# Okay.  What happened?



## soxmuscle (Dec 20, 2010)

I had a condom on.  My dick started to burn.  I pulled out pronto.  She kept wanting me to fuck her.  i refused because i told her my dick burned.   i dont get it...


----------



## WFC2010 (Dec 20, 2010)

ha ha


----------



## DOMS (Dec 20, 2010)

Assuming that you're not joking...

It could be that you had a reaction to the coating or latex of the condom.  If it's the later, that could be dangerous.


----------



## min0 lee (Dec 20, 2010)

A visual.


----------



## soxmuscle (Dec 20, 2010)

Sort of goofing, but yea, it was probably the condom.  Nothing a little baby powder couldn't take care of...


----------



## min0 lee (Dec 20, 2010)

You must move your hips in and out super fast, it's good to be young.
I once had a puppy who would hyper hump my leg to death.


----------



## REDDOG309 (Dec 20, 2010)

Hmmm.....so you move your hips in and out super fast huh? Won't that make the elmers glue come out?


----------



## tucker01 (Dec 20, 2010)

min0 lee said:


> You must move your hips in and out super fast, it's good to be young.
> I once had a puppy who would hyper hump my leg to death.

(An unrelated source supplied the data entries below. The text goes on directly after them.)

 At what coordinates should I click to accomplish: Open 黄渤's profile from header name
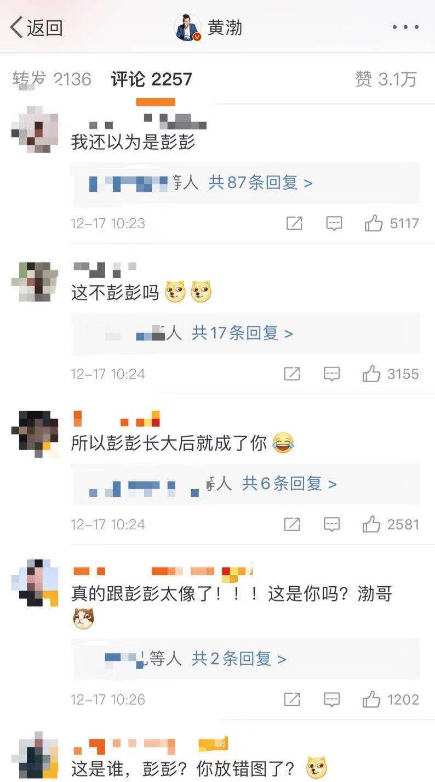click(x=225, y=27)
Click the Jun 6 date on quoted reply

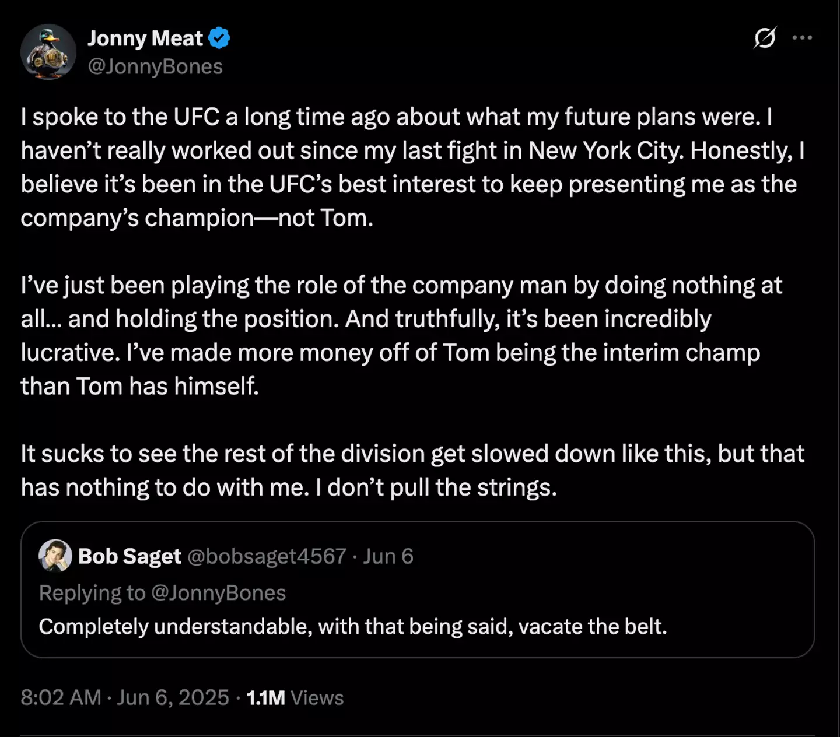point(388,556)
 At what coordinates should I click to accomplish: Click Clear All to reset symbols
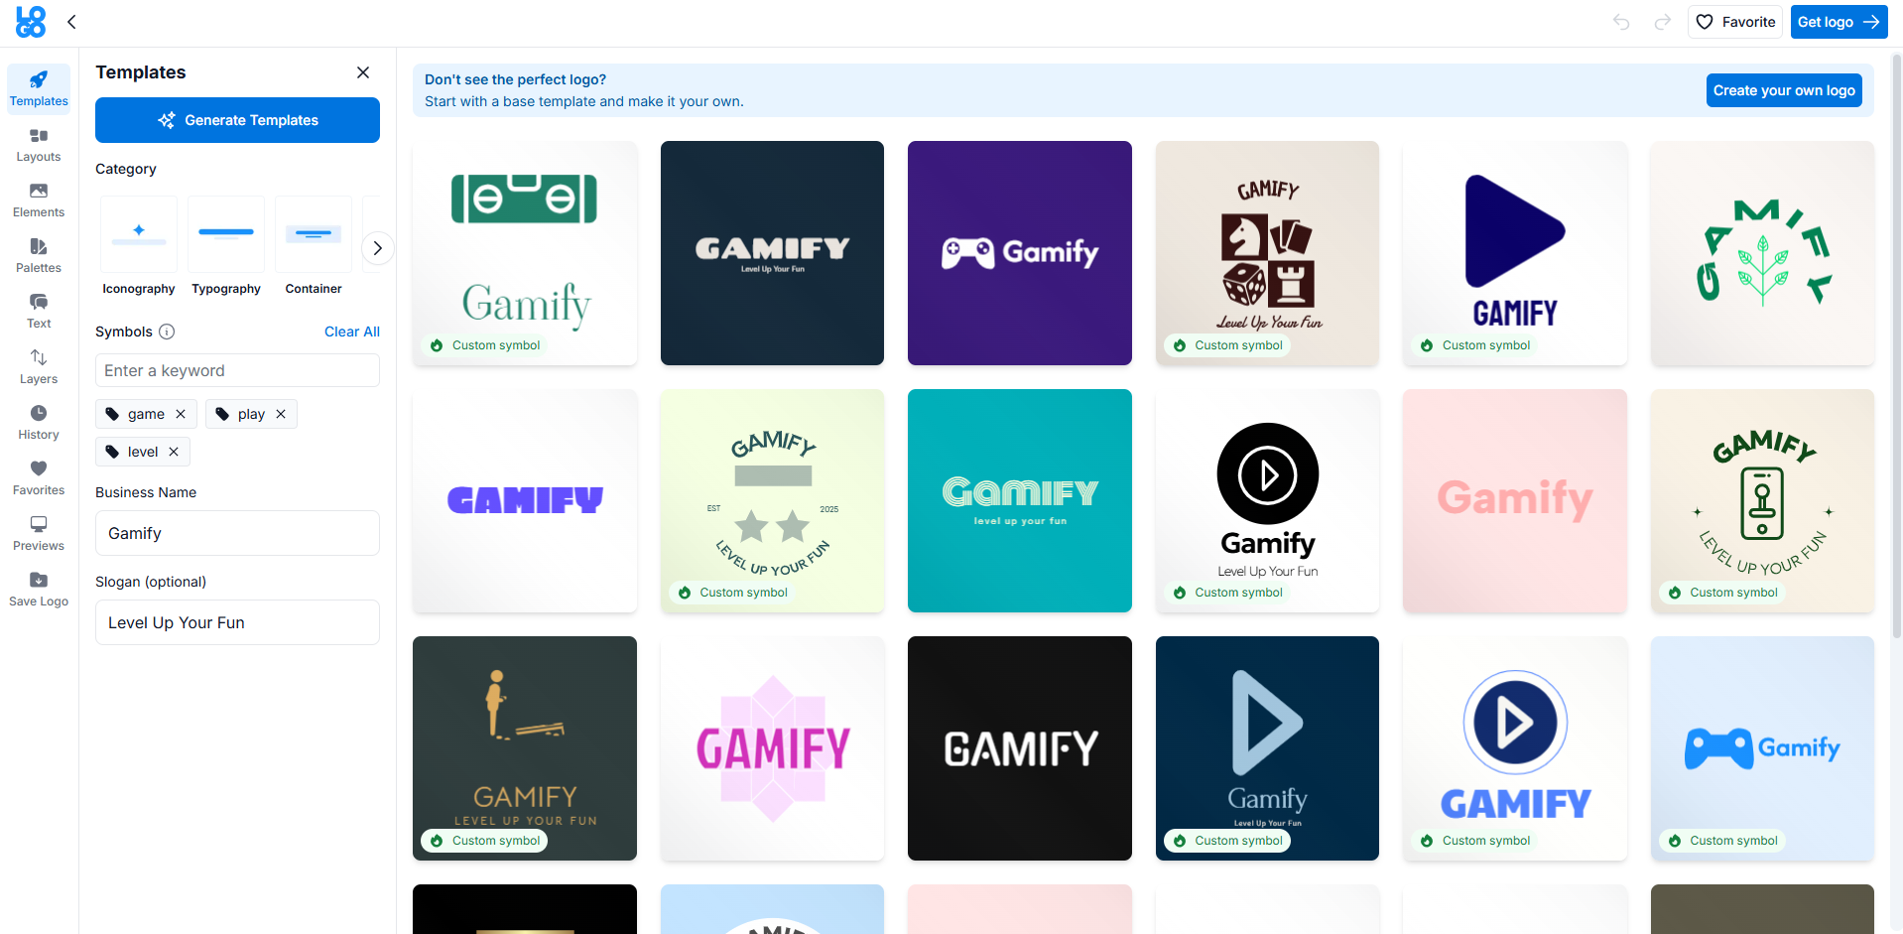point(351,332)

Did baby powder fix this too?


----------



## min0 lee (Dec 20, 2010)

IainDaniel said:


> Did baby powder fix this too?



Fix it? Naw, I just let the poor dog have his fun.


----------



## MDR (Dec 20, 2010)

Probably just grabbed the icy hot instead of the lube.


----------



## Arnold (Dec 20, 2010)

you need to get extra small condoms, it sounds like the one you were were using was a bit too big and the friction of it moving caused this burning....just kidding.


----------



## soxmuscle (Dec 20, 2010)

Prince said:


> you need to get extra small condoms, it sounds like the one you were were using was a bit too big and the friction of it moving caused this burning....just kidding.



Haha.

See signature.


----------



## soxmuscle (Dec 20, 2010)

MDR said:


> Probably just grabbed the icy hot instead of the lube.



Sex and the dark don't mix.


----------



## DarkHorse (Dec 20, 2010)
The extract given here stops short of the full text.